Nieopodal Zielonej Góry, w sołectwie Przylep, doszło do tragicznego zdarzenia – pożaru hali przechowującej niebezpieczne odpady. W trakcie gaszenia tego groźnego pożaru, który wybuchł 22 lipca, w działania zaangażowane były siły ponad 370 strażaków, w tym 160 z Państwowej Straży Pożarnej oraz wielu ochotników. Do walki z płomieniami skierowano również ponad 60 specjalistycznych pojazdów.
Na miejsce zdarzenia przybył komendant główny PSP, aby osobiście podziękować strażakom za ich heroiczne wysiłki. Jak donosi Wojewoda Władysław Dajczak, teren nadal pozostaje pod kontrolą straży pożarnej i nie został jeszcze oficjalnie przekazany ani miastu, ani właścicielowi obiektu. Komendant poinformował również, że już przeszło 200 ton pozostałości po pożarze zostało przetransportowanych do zakładu utylizacji w Ciepielówku.

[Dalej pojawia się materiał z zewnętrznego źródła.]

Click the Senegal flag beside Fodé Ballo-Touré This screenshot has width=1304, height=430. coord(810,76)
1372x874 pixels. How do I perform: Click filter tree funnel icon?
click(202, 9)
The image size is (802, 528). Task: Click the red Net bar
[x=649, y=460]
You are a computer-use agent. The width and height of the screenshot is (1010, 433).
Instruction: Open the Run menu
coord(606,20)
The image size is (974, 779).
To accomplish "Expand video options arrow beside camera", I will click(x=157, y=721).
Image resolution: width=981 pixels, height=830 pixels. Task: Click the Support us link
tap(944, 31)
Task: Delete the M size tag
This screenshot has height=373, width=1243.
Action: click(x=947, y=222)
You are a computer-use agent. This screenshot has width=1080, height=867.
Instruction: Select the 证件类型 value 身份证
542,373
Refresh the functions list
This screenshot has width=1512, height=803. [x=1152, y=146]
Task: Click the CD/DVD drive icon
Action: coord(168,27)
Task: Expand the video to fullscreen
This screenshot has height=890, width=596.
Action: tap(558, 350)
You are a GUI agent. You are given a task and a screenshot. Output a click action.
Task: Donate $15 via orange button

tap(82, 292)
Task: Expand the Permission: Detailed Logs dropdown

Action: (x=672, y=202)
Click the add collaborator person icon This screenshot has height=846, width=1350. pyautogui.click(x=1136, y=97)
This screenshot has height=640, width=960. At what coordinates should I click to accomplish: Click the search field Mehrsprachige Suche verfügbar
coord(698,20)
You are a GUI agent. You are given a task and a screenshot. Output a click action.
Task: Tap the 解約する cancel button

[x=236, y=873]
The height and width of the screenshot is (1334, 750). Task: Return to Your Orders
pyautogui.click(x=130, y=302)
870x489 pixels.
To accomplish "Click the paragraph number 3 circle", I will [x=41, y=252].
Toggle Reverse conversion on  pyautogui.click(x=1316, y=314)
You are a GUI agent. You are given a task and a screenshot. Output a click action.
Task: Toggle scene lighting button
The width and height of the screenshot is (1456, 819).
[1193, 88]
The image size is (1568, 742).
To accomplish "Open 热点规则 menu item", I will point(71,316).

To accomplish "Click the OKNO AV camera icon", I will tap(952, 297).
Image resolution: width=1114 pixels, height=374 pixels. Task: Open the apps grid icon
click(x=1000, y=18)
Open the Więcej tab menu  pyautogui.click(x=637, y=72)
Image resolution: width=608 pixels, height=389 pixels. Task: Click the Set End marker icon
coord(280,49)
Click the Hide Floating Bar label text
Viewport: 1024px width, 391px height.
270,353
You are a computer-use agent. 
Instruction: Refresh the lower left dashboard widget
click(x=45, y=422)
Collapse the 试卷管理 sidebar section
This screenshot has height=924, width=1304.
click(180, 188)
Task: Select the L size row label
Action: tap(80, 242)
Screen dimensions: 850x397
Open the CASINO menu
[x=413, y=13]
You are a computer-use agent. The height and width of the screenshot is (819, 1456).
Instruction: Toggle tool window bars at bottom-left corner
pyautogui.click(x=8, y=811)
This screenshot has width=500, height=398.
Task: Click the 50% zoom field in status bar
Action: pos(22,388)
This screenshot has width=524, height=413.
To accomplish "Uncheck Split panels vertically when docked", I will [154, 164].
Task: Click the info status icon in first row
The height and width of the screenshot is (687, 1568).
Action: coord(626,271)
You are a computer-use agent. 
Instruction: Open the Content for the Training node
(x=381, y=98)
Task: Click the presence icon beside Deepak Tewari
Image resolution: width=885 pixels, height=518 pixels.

24 lipca, dwa dni po wybuchu pożaru, Prokuratura Okręgowa w Zielonej Górze wszczęła śledztwo dotyczące tej katastrofy. Prokuratura bada ewentualne sprowadzenie zagrożenia dla zdrowia i życia osób oraz mienia o dużym znaczeniu gospodarczym poprzez wybuch łatwopalnych substancji. Przez kilka dni prowadzone były różnego rodzaju czynności dochodzeniowe, między innymi za pomocą skanera 3D, które pomogły zidentyfikować źródło pożaru. Szczegółowe informacje na ten temat nie zostały jednak ujawnione ze względu na dobro postępowania przygotowawczego. Z najnowszych komunikatów prokuratury wynika, że żadna z możliwych przyczyn pożaru nie została jak na razie wykluczona. Śledczy gromadzą dowody i przeprowadzają przesłuchania świadków.